§ Task inputs:
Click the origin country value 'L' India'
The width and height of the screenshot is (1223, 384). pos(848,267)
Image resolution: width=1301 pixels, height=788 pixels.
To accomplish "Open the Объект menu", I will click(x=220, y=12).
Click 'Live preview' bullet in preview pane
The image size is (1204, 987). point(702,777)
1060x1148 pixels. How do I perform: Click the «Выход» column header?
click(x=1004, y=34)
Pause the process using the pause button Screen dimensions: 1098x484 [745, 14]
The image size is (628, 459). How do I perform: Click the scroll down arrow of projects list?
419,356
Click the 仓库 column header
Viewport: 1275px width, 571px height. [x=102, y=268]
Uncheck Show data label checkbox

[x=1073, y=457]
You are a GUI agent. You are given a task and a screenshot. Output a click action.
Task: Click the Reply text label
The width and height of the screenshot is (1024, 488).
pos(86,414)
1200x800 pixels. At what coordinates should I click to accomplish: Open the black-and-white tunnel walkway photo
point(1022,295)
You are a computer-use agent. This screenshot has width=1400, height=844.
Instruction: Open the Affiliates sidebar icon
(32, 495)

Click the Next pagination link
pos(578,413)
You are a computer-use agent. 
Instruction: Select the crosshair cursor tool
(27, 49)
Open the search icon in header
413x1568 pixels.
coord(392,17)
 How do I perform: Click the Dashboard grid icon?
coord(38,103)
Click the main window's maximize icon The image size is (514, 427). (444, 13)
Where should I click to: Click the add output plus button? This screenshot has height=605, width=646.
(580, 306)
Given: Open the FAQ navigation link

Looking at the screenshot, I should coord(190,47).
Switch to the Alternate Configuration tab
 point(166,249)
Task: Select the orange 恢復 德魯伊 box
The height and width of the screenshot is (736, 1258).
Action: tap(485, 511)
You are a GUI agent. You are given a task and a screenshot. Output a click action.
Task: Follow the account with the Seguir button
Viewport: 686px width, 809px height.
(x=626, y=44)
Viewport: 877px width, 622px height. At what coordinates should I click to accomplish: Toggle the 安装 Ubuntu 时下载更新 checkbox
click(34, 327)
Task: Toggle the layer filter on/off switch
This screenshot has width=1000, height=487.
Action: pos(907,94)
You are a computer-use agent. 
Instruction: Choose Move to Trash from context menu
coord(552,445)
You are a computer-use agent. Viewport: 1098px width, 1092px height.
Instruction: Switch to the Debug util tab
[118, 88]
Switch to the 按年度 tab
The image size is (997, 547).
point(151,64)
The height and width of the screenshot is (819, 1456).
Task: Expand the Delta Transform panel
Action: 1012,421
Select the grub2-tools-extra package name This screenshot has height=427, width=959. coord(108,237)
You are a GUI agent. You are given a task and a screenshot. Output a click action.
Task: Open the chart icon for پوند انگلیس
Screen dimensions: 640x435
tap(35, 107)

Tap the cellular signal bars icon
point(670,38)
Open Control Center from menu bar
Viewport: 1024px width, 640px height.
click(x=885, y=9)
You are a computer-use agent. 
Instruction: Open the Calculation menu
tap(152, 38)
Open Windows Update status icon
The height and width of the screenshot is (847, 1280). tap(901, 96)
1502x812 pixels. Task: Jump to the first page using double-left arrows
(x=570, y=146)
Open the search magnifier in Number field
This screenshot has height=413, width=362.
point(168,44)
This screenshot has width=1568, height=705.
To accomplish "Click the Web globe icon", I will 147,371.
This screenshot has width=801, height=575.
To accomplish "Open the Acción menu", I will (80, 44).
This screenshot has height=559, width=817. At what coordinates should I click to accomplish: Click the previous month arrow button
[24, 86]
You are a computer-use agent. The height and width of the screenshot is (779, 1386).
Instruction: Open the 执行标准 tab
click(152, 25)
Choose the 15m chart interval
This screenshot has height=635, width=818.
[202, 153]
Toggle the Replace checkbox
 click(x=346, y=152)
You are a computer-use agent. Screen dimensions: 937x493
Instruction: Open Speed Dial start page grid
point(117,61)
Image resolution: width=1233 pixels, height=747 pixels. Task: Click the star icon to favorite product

§ The request: Write out the items above verbatim, from the line containing "Click 'Live preview' bullet in preview pane" up to and including the line containing "Click the main".

§ Completed task:
Click 'Live preview' bullet in preview pane
The image size is (1204, 987). point(702,777)
1060x1148 pixels. How do I perform: Click the «Выход» column header?
click(x=1004, y=34)
Pause the process using the pause button Screen dimensions: 1098x484 [745, 14]
The image size is (628, 459). How do I perform: Click the scroll down arrow of projects list?
419,356
Click the 仓库 column header
Viewport: 1275px width, 571px height. [x=102, y=268]
Uncheck Show data label checkbox

[x=1073, y=457]
You are a GUI agent. You are given a task and a screenshot. Output a click action.
Task: Click the Reply text label
The width and height of the screenshot is (1024, 488).
pos(86,414)
1200x800 pixels. At what coordinates should I click to accomplish: Open the black-and-white tunnel walkway photo
point(1022,295)
You are a computer-use agent. This screenshot has width=1400, height=844.
Instruction: Open the Affiliates sidebar icon
(32, 495)

Click the Next pagination link
pos(578,413)
You are a computer-use agent. 
Instruction: Select the crosshair cursor tool
(27, 49)
Open the search icon in header
413x1568 pixels.
coord(392,17)
 How do I perform: Click the Dashboard grid icon?
coord(38,103)
Click the main window's maximize icon The image size is (514, 427). (444, 13)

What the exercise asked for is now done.